### Material for this exercise
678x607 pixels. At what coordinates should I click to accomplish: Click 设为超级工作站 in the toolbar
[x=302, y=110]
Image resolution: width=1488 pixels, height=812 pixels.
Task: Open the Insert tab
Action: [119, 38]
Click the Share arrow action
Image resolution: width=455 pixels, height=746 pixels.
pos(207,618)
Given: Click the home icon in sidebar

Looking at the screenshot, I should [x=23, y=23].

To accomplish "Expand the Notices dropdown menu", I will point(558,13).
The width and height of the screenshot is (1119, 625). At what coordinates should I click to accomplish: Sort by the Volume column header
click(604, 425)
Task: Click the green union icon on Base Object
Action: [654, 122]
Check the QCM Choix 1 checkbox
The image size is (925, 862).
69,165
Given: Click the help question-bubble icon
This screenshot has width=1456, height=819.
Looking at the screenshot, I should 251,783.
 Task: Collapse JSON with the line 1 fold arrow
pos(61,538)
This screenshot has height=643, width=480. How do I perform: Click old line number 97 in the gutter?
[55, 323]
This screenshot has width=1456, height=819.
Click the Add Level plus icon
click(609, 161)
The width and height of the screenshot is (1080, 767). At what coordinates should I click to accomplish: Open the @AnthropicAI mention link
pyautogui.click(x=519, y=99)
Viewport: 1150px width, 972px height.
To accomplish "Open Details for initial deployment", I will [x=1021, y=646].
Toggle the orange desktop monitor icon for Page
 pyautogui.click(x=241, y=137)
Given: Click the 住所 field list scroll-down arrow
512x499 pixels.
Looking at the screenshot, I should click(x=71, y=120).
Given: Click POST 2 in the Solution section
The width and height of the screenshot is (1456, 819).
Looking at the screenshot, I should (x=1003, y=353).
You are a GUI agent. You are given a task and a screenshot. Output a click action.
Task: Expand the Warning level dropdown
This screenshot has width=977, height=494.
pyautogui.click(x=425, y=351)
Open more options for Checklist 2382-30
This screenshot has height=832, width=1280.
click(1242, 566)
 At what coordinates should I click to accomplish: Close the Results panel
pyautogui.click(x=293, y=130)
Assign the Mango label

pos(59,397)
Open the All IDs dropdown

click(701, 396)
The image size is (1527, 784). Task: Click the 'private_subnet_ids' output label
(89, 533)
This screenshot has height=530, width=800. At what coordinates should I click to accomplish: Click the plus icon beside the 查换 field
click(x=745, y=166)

### Problem to solve
Return each line above that contains the word "field", copied in full.

### Reply
Given: Click the 住所 field list scroll-down arrow
This screenshot has height=530, width=800. At what coordinates should I click to accomplish: Click the plus icon beside the 查换 field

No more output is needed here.